Given entries Start Marker

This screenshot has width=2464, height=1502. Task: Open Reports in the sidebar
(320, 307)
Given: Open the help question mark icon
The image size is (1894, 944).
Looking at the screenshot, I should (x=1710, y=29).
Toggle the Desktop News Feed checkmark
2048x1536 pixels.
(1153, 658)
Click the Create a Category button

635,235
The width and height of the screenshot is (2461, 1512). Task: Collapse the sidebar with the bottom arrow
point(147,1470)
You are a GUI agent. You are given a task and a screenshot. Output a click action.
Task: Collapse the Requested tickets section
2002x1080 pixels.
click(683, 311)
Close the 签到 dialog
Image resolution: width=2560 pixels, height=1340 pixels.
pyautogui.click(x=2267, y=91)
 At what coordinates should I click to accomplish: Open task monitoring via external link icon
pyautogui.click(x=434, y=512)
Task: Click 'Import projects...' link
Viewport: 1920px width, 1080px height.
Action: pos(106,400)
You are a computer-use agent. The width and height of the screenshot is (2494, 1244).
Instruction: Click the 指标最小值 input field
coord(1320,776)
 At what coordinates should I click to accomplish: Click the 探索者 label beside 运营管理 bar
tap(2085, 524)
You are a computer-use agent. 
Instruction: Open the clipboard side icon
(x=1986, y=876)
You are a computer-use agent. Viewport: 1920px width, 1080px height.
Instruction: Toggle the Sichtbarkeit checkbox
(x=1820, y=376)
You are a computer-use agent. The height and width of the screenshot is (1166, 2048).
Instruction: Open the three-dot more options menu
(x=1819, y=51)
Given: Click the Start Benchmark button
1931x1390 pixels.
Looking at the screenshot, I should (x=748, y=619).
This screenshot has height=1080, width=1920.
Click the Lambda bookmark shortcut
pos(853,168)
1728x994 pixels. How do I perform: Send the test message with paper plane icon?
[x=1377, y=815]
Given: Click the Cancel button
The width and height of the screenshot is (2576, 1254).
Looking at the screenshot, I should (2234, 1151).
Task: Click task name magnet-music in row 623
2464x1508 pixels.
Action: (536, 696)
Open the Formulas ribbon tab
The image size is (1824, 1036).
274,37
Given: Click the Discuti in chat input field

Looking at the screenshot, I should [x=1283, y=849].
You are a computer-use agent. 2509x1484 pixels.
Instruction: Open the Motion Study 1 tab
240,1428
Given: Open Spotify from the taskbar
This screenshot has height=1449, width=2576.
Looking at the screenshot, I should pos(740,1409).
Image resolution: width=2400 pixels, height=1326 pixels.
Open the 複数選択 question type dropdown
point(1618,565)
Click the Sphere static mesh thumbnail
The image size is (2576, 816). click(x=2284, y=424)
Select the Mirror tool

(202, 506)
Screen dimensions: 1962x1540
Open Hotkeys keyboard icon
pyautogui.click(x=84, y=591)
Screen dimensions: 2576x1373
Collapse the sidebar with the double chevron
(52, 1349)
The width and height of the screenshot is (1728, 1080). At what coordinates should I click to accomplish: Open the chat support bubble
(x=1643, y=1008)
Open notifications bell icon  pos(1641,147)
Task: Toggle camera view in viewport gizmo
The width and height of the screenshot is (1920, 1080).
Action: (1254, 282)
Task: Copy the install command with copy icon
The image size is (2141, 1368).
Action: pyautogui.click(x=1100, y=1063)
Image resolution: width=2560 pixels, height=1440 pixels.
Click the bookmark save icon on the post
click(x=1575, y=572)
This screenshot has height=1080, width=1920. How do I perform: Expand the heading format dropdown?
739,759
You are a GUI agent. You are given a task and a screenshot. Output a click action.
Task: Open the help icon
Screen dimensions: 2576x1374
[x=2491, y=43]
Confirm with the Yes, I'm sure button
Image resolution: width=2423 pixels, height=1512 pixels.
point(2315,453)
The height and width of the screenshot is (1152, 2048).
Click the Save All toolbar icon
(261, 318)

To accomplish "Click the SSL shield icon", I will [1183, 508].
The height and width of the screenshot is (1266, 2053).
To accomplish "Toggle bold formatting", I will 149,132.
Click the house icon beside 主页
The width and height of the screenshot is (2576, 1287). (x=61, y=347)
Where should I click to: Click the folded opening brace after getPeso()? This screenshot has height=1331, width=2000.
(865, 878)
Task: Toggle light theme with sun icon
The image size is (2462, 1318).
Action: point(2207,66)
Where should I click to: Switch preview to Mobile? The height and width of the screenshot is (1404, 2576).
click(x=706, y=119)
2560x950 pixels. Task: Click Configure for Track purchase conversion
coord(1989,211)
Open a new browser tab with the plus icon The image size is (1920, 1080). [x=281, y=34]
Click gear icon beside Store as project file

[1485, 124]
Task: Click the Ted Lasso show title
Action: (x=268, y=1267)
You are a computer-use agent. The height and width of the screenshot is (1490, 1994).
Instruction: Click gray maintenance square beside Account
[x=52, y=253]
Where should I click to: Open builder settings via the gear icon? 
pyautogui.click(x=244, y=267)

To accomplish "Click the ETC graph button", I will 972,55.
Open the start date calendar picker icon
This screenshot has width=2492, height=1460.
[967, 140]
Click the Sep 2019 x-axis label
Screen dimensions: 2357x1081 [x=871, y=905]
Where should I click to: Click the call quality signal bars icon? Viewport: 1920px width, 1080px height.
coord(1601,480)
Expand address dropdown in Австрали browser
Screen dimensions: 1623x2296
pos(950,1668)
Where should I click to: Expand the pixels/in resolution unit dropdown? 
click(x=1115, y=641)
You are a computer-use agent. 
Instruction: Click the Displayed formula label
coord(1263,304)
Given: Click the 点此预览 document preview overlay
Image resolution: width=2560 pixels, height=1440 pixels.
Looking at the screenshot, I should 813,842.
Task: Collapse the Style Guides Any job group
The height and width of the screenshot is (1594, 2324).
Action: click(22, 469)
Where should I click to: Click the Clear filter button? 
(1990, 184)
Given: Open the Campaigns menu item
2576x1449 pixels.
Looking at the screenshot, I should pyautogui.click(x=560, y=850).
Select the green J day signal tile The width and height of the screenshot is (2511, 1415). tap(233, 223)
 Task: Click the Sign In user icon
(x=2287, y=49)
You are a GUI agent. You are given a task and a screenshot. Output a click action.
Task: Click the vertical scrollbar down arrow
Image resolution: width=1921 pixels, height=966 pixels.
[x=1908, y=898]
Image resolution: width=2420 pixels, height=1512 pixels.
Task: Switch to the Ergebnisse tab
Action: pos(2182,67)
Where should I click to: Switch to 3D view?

Given entries End Marker

Above are the records. Print exactly, and only, the lines from the line with "Given: Open the help question mark icon" to the line with "You are a computer-use agent. The width", both inclusive.

Given: Open the help question mark icon
The image size is (1894, 944).
Looking at the screenshot, I should (x=1710, y=29).
Toggle the Desktop News Feed checkmark
2048x1536 pixels.
(1153, 658)
Click the Create a Category button

635,235
The width and height of the screenshot is (2461, 1512). Task: Collapse the sidebar with the bottom arrow
point(147,1470)
You are a GUI agent. You are given a task and a screenshot. Output a click action.
Task: Collapse the Requested tickets section
2002x1080 pixels.
click(683, 311)
Close the 签到 dialog
Image resolution: width=2560 pixels, height=1340 pixels.
pyautogui.click(x=2267, y=91)
 At what coordinates should I click to accomplish: Open task monitoring via external link icon
pyautogui.click(x=434, y=512)
Task: Click 'Import projects...' link
Viewport: 1920px width, 1080px height.
Action: pos(106,400)
You are a computer-use agent. The width and height of the screenshot is (2494, 1244).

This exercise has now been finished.